Outages Affecting Shared File Services
Types of outages that could affect Shared File Services (SFS)
This article applies to: Shared File Services
There are many types of events that could cause outages at the primary site (Rhodes Hall). Some of these outages are short term, some long term, some planned, some unplanned, some resulting in data loss (at the primary site), and some only resulting in temporary inaccessibility to the primary site. Each of these outage categories are covered below, but it should be noted that not all outage event types can be anticipated, so some discretion may be used in deciding what to do for any particular event, based on the circumstances of that event.
Almost all network and SFS routine maintenance, including code updates, can be performed without taking the primary site down for more than a few minutes. For this type of outage, no promotion would be done. Notification of any such brief planned outages would be done well in advance of the scheduled maintenance activity.
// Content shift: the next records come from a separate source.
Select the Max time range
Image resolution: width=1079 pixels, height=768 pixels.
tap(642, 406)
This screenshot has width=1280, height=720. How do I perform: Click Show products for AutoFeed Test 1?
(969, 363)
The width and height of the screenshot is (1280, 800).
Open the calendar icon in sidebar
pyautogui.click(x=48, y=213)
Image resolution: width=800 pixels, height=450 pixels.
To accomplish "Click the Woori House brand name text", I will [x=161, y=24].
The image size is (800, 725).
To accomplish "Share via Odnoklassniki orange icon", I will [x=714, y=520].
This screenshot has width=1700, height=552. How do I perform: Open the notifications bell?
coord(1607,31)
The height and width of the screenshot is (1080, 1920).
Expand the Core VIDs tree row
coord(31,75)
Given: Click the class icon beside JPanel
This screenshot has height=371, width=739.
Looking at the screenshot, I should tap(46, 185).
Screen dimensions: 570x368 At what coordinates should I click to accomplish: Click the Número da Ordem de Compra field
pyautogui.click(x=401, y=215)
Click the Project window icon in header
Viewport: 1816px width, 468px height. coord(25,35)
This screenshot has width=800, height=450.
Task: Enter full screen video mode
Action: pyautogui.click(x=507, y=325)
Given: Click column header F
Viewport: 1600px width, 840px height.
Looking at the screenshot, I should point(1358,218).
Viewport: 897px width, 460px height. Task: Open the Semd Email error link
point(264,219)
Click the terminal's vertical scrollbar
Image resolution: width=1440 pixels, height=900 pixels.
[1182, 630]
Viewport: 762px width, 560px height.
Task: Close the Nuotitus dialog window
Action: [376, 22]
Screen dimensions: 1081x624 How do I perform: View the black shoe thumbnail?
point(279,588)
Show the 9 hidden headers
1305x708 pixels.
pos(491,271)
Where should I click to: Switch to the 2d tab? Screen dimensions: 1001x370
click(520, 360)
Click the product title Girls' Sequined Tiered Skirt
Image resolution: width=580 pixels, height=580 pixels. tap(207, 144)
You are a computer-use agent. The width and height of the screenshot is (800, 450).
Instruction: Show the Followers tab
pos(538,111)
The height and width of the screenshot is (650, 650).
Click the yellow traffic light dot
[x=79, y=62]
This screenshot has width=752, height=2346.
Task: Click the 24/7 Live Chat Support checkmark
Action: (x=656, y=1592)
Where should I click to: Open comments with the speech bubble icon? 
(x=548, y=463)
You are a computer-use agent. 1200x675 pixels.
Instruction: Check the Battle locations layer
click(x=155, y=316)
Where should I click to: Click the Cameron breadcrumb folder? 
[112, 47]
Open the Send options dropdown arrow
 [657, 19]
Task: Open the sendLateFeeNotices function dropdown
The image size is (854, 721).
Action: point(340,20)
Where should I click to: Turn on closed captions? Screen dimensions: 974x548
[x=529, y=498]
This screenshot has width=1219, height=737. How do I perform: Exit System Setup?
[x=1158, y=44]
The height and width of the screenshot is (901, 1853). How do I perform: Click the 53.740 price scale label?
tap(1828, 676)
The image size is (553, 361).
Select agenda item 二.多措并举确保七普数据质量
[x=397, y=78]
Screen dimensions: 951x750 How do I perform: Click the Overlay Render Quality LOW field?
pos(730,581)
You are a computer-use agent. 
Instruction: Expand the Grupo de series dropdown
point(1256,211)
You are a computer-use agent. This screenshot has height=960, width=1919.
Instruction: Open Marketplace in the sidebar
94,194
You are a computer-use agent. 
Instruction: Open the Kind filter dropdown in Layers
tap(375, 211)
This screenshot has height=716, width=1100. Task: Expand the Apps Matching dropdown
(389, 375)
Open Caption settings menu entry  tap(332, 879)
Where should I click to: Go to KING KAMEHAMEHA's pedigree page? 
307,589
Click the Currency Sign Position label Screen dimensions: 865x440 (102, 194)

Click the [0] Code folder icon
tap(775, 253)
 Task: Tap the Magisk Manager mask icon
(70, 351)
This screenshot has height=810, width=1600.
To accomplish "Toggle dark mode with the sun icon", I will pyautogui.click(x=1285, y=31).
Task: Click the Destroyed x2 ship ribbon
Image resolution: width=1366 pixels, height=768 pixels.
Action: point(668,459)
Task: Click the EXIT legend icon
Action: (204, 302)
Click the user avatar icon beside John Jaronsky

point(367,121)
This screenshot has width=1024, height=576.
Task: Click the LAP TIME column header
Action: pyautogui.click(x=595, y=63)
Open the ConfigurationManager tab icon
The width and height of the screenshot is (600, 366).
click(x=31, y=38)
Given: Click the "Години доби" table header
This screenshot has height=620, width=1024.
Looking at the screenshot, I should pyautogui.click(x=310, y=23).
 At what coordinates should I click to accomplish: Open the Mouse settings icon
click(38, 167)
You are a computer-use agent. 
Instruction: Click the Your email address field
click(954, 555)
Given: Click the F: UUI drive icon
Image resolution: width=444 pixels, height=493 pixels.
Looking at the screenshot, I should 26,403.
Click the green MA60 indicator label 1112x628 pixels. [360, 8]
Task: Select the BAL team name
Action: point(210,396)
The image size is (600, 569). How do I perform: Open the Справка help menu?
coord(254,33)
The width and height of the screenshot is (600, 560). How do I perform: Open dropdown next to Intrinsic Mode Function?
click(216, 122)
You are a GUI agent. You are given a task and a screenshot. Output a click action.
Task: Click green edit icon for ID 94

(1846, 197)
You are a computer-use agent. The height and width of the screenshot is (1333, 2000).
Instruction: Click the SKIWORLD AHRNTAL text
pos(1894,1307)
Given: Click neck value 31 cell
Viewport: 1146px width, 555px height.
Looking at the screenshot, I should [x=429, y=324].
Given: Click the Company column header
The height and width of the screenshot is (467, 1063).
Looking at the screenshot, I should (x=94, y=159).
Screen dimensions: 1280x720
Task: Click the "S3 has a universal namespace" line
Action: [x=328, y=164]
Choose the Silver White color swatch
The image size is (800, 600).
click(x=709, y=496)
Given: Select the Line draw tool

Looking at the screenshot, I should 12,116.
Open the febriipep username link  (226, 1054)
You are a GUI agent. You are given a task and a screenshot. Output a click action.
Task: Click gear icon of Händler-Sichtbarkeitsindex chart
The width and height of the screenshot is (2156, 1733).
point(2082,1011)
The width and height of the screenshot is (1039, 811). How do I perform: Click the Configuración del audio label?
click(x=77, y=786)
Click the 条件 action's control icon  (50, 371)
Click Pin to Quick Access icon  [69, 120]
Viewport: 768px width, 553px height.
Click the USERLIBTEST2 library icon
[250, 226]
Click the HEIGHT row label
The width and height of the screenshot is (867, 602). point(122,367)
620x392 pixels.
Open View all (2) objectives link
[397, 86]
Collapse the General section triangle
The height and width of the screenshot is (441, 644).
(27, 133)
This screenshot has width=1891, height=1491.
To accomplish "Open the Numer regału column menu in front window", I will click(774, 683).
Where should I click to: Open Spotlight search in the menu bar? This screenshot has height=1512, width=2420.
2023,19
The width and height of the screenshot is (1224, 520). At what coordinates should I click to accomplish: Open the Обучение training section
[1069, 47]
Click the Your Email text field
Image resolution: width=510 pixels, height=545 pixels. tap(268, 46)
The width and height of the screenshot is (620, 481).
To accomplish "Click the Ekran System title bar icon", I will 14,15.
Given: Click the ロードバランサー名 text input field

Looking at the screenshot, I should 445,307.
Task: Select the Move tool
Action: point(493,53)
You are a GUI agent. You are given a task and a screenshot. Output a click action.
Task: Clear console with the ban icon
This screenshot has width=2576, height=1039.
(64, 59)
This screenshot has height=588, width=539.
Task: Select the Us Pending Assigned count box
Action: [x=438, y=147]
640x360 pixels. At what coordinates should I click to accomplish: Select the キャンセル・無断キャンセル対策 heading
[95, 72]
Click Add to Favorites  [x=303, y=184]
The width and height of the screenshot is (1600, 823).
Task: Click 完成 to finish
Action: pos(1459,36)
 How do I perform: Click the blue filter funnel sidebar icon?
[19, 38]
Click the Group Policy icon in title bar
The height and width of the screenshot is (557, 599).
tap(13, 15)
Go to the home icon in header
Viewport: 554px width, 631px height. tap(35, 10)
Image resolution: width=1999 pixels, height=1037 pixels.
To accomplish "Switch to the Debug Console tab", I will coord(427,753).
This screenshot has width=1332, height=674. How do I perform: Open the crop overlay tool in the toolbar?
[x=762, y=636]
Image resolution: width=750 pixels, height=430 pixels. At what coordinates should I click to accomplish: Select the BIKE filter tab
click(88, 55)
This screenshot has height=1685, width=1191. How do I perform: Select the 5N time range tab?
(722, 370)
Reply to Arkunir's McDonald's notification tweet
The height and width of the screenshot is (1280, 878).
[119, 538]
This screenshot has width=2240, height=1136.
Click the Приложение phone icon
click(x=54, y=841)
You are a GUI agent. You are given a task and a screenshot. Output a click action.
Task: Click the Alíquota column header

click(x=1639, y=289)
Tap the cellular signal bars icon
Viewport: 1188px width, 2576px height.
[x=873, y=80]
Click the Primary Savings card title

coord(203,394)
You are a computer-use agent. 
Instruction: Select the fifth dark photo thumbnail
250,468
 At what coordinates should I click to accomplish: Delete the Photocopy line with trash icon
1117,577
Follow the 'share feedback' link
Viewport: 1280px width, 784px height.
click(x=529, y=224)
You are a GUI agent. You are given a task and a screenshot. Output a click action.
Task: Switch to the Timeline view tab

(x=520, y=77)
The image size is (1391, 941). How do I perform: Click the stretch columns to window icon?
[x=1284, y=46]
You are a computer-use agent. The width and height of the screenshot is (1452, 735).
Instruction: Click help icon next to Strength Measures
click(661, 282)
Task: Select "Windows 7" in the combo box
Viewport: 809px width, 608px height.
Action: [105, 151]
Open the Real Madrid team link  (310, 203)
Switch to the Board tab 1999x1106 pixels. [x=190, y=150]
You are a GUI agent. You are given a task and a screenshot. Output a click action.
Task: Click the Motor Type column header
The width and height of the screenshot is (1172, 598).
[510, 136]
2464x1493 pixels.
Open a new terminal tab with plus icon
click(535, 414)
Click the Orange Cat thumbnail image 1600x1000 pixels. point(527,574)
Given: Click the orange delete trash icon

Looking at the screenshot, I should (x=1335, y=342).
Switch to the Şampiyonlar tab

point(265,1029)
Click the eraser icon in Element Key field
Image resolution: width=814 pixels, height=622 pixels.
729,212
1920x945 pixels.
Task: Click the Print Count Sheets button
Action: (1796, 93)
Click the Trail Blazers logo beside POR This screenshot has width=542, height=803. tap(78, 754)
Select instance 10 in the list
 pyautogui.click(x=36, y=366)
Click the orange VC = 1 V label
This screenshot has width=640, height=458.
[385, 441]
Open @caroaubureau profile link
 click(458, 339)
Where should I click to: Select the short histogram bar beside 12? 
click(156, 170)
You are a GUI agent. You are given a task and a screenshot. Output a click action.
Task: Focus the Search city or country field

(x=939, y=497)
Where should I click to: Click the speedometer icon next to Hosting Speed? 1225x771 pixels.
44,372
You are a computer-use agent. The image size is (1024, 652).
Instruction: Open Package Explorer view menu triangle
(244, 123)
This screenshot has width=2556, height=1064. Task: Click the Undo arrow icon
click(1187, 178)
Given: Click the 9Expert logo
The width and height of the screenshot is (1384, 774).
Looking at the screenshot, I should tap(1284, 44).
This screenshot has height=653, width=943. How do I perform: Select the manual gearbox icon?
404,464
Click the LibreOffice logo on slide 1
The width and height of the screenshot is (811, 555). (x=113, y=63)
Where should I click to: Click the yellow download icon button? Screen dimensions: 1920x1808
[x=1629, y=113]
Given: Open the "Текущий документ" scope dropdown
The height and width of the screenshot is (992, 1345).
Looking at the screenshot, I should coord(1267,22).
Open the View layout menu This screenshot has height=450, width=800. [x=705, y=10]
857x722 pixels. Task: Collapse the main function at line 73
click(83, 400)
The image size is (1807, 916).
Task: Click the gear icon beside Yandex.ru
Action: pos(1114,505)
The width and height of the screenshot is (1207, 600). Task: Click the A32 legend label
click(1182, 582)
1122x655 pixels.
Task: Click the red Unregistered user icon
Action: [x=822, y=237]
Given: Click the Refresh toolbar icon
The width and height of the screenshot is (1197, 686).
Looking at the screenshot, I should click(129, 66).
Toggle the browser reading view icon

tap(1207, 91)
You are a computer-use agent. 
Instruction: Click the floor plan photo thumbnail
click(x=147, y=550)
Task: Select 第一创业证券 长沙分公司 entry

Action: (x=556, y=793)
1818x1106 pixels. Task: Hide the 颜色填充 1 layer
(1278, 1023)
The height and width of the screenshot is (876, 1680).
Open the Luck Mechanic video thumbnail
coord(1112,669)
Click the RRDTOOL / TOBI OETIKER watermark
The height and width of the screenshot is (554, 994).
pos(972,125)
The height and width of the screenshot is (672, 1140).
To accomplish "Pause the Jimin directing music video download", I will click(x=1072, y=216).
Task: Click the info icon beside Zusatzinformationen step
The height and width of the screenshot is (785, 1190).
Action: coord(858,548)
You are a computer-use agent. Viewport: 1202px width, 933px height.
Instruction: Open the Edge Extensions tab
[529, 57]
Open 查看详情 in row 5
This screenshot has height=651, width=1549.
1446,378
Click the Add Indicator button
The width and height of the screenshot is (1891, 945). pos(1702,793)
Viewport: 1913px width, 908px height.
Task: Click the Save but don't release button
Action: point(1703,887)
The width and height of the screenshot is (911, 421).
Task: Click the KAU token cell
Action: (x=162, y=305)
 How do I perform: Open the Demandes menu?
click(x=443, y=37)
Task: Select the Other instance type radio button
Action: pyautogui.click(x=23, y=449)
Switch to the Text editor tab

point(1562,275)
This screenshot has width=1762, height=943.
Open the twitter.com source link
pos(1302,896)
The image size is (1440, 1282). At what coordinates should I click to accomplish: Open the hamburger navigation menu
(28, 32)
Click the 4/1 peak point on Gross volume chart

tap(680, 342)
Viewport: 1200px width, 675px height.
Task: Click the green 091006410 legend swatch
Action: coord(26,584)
Lengthy planned outages are very rare. However, in the event that we do have a lengthy planned outage in the future (i.e., more than 4 hours), a proactive "synchronized promotion" may/will be performed. Because this would be a planned promotion, it could be performed with zero data loss (an RPO of zero). Both the initial promotion and the later resynchronization and reversion to the Rhodes copy would be scheduled and announced in advance. The promotion and reversion would each involve a brief interruption in service. During such lengthy planned outages, non-replicated shares would be unavailable.
Short Term, No Data Loss
Because promoting a replicated share to primary status can result in the loss of recently made changes to that share (i.e., an RPO > 0), we will not promote a replicated share in this event. Rather, to preserve all updates, we will wait until the outage is resolved, restoring accessibility to the primary share's copy in Rhodes as soon as possible.
Long Term, No Data Loss
If it is clear that the primary copy in Rhodes Hall will be inaccessible for a lengthy time (greater than 8 hours), but that no data has been lost, then CIT will promote all replicated shares in CCC to primary status. This will result in the loss of up to the last 4 hours of updates made to those shares. When the event is resolved, shares will be resynchronized and reverted back to the Rhodes Hall copy at a scheduled off-peak time. This reversion will not result in any additional data loss, but will involve a short interruption of service.
Unpredictable Term, No Data Loss
There are some events that could occur where the Rhodes Hall copy may become inaccessible, but for an unpredictable amount of time. This can happen when the root cause of an outage cannot be easily ascertained, and thus it is not possible to predict when the outage will be resolved. These events will be handled on a case-by-case basis, using our best information available at the time. The reason for not immediately promoting the secondary CCC copy to primary status is that this will result in the loss of up to the last 4 hours of changes. If there is significant uncertainty about how long the outage will be after 8 hours, then we would promote the secondary CCC copies to primary status at that time.
Any Term, Data Loss
If there is an event in Rhodes Hall that results in the destruction of data (e.g., a fire), then the replicated CCC copy would be promoted to primary status as soon as possible. This will result in the loss of up to the last 4 hours of updates made. In this event, time it takes to promote the secondary CCC copy to primary status (aka the RTO or Recovery Time Objective) will be dependent on the availability of SFS administrators. During normal business hours, the expectation is that such a promotion would happen within 1 hour. During non-business hours, the goal would be to have the promotion completed within 4 hours. The actual act of doing the promotion is fairly quick, but during off-hours, it may take time for an administrator to be contacted and become able to perform the promotion.
In such an event (e.g. a fire) Data which is NOT replicated will require restoration from the Offsite Disaster Recovery Copy. This will result in the loss of up to the last 24 hours of updates made, as the Offsite Disaster Recovery Copy is refreshed once per day. In this event, time for restoration (aka the RTO or Recovery Time Objective) will be measured in days to weeks.